#### Given information ####

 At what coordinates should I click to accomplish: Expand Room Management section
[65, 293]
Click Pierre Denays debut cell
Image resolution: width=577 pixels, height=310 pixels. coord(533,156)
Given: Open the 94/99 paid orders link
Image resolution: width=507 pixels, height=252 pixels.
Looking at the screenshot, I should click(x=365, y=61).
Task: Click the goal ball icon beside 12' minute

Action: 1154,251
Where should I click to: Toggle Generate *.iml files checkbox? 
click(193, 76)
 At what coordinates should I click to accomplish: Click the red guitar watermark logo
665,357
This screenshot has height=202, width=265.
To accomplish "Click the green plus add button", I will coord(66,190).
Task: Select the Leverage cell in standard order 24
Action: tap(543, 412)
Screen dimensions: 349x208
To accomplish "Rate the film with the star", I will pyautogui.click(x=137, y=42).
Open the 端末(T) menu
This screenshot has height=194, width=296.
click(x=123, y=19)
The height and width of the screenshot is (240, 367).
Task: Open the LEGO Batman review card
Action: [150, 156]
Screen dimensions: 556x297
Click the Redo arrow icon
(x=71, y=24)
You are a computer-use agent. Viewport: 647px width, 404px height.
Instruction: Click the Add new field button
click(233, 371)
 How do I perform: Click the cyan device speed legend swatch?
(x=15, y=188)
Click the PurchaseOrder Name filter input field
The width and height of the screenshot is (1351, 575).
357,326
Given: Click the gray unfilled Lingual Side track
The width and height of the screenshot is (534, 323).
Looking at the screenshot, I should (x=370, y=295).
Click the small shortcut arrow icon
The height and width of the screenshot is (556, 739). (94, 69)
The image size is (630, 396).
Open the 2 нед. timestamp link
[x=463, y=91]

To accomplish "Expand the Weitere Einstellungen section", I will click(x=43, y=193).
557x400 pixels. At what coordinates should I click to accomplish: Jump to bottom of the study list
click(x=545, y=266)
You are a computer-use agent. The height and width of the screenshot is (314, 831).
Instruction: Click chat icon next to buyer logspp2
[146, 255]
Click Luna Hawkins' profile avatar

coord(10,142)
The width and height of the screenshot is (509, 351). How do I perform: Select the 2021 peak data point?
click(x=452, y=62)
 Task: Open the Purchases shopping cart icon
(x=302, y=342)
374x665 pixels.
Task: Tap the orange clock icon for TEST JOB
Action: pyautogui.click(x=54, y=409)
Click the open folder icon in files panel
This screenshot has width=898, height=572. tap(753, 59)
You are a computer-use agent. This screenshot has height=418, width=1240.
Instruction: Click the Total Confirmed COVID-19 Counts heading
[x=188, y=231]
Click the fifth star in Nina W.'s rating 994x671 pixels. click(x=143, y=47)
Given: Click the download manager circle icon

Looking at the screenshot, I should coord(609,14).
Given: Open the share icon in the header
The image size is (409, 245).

####

_Exercise_: Rewrite the listing from the line that contains "Click the open folder icon in files panel" through its end, replacing "icon" with "symbol" and keeping everything else the same.

_Response to the exercise_:
Click the open folder symbol in files panel
This screenshot has width=898, height=572. tap(753, 59)
You are a computer-use agent. This screenshot has height=418, width=1240.
Instruction: Click the Total Confirmed COVID-19 Counts heading
[x=188, y=231]
Click the fifth star in Nina W.'s rating 994x671 pixels. click(x=143, y=47)
Given: Click the download manager circle symbol

Looking at the screenshot, I should coord(609,14).
Given: Open the share symbol in the header
The image size is (409, 245).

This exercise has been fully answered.